§ Extract provided
* * *
Ekman, who chaired the discussion, is best known for his study of facial expressions and the emotions they signal. Other presenters were Gerald Edelman, winner of the 1972 Nobel Prize for Physiology or Medicine, and Terrence Deacon, biological anthropology and linguistics professor at the University of California, Berkeley. Edelman has shown that evolutionary principles apply to the immune system and possibly to the central nervous system, as well. Deacon has done extensive work on the evolution of brain and language. The panel spoke before a full house in New York and to many participating in online “Webinars” around the world.

Evolution begins with a “generator of diversity,” Edelman told the audience, as some tittered at the GOD acronym. He noted that before Darwin, diversity was seen as random noise, a friction breaking with the ideal type. Deacon agreed, and spoke about how naturalists before Darwin had focused on types by studying various body forms or 'plans.” The great British biologist Richard Owen became one of Darwin's severest critics, precisely because of Darwin's inattention to types. The focus on types, Deacon added, blinded naturalists to the matter of adaptation.

A second requirement of evolution, Edelman said, as he paced in front of the audience, is an environment in which individuals are “embedded,” and with which they can interact. Individuals from a diverse population will fit differently into the same environment and will respond differently, as well. Ekman gave the audience an extended example of varying behavioral responses by examining the continuum of “compassionate actions” that individuals show, ranging from the person who devotes years to hiding a hunted refugee to the person who never acts to ease another's troubles. From a humane perspective, one response is more admirable than another, and during the break in the three-hour program, several audience members could be overheard discussing the varieties of compassion. The evolutionary scientists among them discussed not just which responses were desirable but also which ones were more adaptive.
* * *
§ Data section
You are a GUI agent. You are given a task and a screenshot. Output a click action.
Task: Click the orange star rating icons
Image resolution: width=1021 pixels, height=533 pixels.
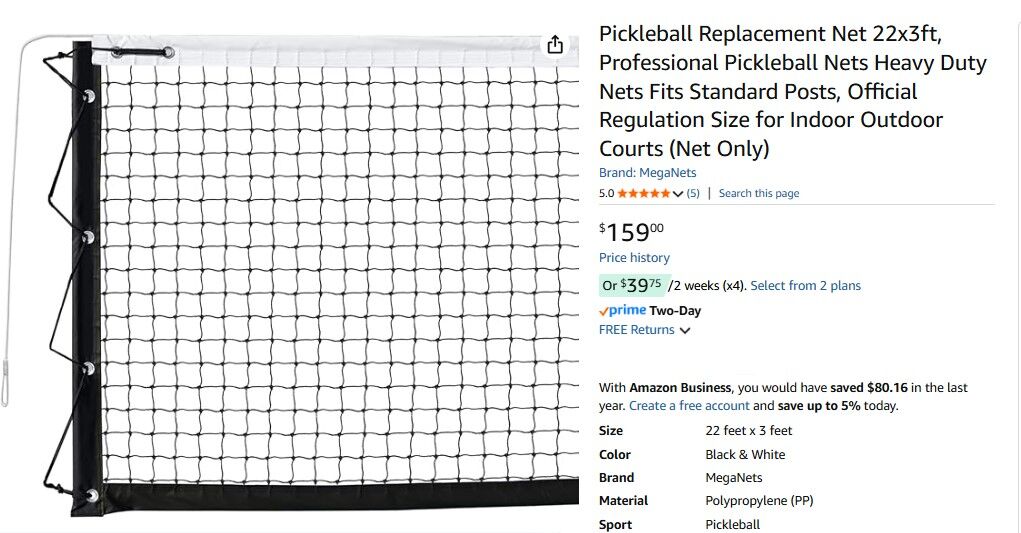click(x=644, y=194)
* * *
§ Problems and tasks
A - Reproduce the evolution panel passage word for word, everything from "Ekman, who chaired" down to "around the world.".
B - Carry the evolution panel passage forward, beginning right after its last sentence.
The data has no connection to the evolution panel passage.

§ Task-by-task results
A -
Ekman, who chaired the discussion, is best known for his study of facial expressions and the emotions they signal. Other presenters were Gerald Edelman, winner of the 1972 Nobel Prize for Physiology or Medicine, and Terrence Deacon, biological anthropology and linguistics professor at the University of California, Berkeley. Edelman has shown that evolutionary principles apply to the immune system and possibly to the central nervous system, as well. Deacon has done extensive work on the evolution of brain and language. The panel spoke before a full house in New York and to many participating in online “Webinars” around the world.

B -
In his presentation, Edelman said that an evolutionary process also requires some system for amplifying the best adaptations in future generations. Natural selection is the most famous of the amplification systems, but Deacon pointed out others. In fact, Deacon said, evolution's codiscoverer, Alfred Wallace, eventually came to trouble because he focused only on natural selection, which cannot account for everything observed in biology.

Darwin was more open to the existence of “several powers” of life and also their amplification. As life forms become more complex, the amplification of traits becomes more varied. In addition to natural selection there is sexual selection, or genes might accidentally double and the second version will go off in a new path. In rich ecosystems, organisms can coevolve. Thus, not just the evolution of organisms but the means of amplification also grow more varied.

This focus on evolutionary dynamism produced the evening's second theme—biology's break with the Newtonian logic that defined all science at the time of The Origin's publication. There are now two ways to think about natural processes: An investigator can use either Newtonian (computational) logic or Darwinian (evolutionary) dynamics. Computational logic is predictable and repeatable because it relies on established rules, relationships, and categories. Evolutionary dynamics rely on none of those things, and its results are not as predictable or repeatable.

Edelman entertained the audience with an example of nonrepeatability by showing a video of a robot that had evolved an ability to navigate in a room and stand in one place. The robot had developed a “superstition,” as Edelman called it, always bouncing against one point in the room before going to its standing place. A second robot had also evolved the ability to move about the room, but it had not included the superstitious bounce in its repertoire.

The evening's take-home message was the idea that evolutionary processes apply in many domains besides the natural history of life on Earth. As Deacon answered the last question from the audience, he insisted that more and more subjects will be incorporated into evolutionary “space.”